El USD/JPY mantiene su posición tras experimentar volatilidad, cotizando alrededor de 161.10 durante las horas asiáticas del viernes. El par podría depreciarse ya que el Yen japonés (JPY) podría fortalecerse ante la creciente especulación de que las autoridades japonesas están preparando otra ronda de intervención en la moneda.
La ministra de Finanzas de Japón, Satsuki Katayama, reiteró la disposición para intervenir en cualquier momento, señalando una estrecha coordinación en divisas con Estados Unidos (EE.UU.). Los operadores consideran que la baja liquidez durante el fin de semana festivo en EE.UU. es ideal para una acción oficial.
El alza del par USD/JPY podría estar limitada ya que el Dólar estadounidense (USD) pierde terreno en medio de un decepcionante conjunto de datos laborales domésticos publicados el jueves, lo que reduce las apuestas por subidas de tasas de la Fed. La herramienta CME FedWatch indica que los mercados financieros ahora descuentan un 52% de probabilidad de una subida de tasas en septiembre, una caída pronunciada desde el 66% descontado justo antes de la publicación.
Los comentarios recientes del presidente de la Reserva Federal, Kevin Warsh, en la conferencia Sintra del BCE reafirmaron firmemente el compromiso independiente del banco central con un objetivo de estabilidad de precios del 2%; también reconoció que los riesgos y expectativas de inflación han comenzado a moderarse en el último mes.
Las fuerzas del mercado laboral estadounidense obligan a Wall Street a replantear agresivamente sus perspectivas de tasas de interés. El principal catalizador de este cambio fue el informe de Nóminas no Agrícolas (NFP) de junio publicado el jueves. La economía estadounidense añadió solo 57.000 empleos el mes pasado, fallando completamente el consenso del mercado de 110.000. Aunque la tasa de desempleo general logró una inesperada disminución a 4.2% desde el 4.3% de mayo, la fuerte desaceleración en la contratación señala fuertemente un enfriamiento de la economía en general.
El Yen japonés (JPY) es una de las divisas más negociadas del mundo. Su valor viene determinado en líneas generales por la marcha de la economía japonesa, pero más concretamente por la política del Banco de Japón, el diferencial entre los rendimientos de los bonos japoneses y estadounidenses o el sentimiento de riesgo entre los operadores, entre otros factores.
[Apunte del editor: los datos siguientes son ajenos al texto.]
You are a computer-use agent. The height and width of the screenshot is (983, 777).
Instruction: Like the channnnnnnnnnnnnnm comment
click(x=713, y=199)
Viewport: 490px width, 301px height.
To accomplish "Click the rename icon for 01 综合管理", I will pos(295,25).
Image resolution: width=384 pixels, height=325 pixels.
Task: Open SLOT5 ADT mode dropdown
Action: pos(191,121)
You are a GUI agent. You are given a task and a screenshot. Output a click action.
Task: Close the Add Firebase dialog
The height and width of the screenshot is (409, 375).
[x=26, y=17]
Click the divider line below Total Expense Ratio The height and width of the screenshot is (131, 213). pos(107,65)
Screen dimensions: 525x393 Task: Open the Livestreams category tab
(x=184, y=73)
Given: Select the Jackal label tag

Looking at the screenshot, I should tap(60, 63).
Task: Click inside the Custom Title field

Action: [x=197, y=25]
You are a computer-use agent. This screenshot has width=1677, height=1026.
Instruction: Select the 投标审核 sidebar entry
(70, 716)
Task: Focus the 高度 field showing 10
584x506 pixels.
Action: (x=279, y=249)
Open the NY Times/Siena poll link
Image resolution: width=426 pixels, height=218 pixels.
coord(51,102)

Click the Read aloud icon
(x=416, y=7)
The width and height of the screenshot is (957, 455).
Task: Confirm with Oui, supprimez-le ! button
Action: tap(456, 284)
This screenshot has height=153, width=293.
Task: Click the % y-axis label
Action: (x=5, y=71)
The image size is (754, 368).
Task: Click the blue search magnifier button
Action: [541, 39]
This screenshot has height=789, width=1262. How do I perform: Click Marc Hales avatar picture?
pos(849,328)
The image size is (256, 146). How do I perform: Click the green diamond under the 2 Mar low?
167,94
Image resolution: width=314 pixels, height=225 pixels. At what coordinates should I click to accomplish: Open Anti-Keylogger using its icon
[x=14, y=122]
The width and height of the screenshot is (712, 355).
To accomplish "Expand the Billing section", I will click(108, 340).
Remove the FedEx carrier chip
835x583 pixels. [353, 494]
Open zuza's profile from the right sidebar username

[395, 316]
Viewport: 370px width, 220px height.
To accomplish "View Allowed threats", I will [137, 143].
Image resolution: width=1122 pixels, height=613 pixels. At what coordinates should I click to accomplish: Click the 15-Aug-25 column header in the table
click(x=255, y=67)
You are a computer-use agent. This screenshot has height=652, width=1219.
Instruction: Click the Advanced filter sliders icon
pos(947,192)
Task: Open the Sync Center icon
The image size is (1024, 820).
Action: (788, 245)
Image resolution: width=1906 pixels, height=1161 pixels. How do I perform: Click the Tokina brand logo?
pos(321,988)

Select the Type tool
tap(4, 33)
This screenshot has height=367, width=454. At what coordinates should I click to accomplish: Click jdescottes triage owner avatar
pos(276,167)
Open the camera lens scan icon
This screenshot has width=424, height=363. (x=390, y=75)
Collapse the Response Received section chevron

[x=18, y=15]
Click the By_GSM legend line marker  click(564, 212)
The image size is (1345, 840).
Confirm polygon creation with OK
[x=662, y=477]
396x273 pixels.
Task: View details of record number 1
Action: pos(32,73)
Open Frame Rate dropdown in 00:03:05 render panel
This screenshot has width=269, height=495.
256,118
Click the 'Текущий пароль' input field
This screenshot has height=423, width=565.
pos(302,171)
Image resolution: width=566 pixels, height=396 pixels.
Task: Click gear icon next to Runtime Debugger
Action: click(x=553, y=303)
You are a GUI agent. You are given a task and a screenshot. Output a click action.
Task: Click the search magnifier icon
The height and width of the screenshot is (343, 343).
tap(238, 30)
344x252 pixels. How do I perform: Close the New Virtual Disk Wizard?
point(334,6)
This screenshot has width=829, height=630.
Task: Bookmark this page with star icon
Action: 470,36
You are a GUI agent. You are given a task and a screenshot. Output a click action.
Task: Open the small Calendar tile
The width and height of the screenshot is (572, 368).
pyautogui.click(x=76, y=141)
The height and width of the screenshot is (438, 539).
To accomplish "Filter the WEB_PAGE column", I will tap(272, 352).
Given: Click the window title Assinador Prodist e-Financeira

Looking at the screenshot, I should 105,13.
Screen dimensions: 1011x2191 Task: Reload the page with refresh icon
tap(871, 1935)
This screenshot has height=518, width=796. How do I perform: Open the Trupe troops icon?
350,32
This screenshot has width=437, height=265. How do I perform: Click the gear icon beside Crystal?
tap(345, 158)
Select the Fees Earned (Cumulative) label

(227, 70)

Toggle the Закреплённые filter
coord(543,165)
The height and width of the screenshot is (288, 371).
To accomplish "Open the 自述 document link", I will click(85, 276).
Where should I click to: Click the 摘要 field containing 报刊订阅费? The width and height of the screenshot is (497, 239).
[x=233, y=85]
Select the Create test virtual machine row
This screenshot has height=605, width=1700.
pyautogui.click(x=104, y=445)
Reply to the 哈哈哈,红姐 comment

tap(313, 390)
Uno de los mandatos del Banco de Japón es el control de divisas, por lo que sus movimientos son clave para el Yen. El BoJ ha intervenido directamente en los mercados de divisas en ocasiones, generalmente para bajar el valor del Yen, aunque se abstiene de hacerlo a menudo debido a las preocupaciones políticas de sus principales socios comerciales. La actual política monetaria ultralaxa del BoJ, basada en estímulos masivos a la economía, ha provocado la depreciación del Yen frente a sus principales pares monetarios. Este proceso se ha exacerbado más recientemente debido a una creciente divergencia de políticas entre el Banco de Japón y otros bancos centrales principales, que han optado por aumentar bruscamente los tipos de interés para luchar contra niveles de inflación de décadas.
La postura del Banco de Japón de mantener una política monetaria ultralaxa ha provocado un aumento de la divergencia política con otros bancos centrales, en particular con la Reserva Federal estadounidense. Esto favorece la ampliación del diferencial entre los bonos estadounidenses y japoneses a 10 años, lo que favorece al Dólar frente al Yen.
El Yen japonés suele considerarse una inversión de refugio seguro. Esto significa que en tiempos de tensión en los mercados, los inversores son más propensos a poner su dinero en la moneda japonesa debido a su supuesta fiabilidad y estabilidad. En épocas turbulentas, es probable que el Yen se revalorice frente a otras divisas en las que se considera más arriesgado invertir.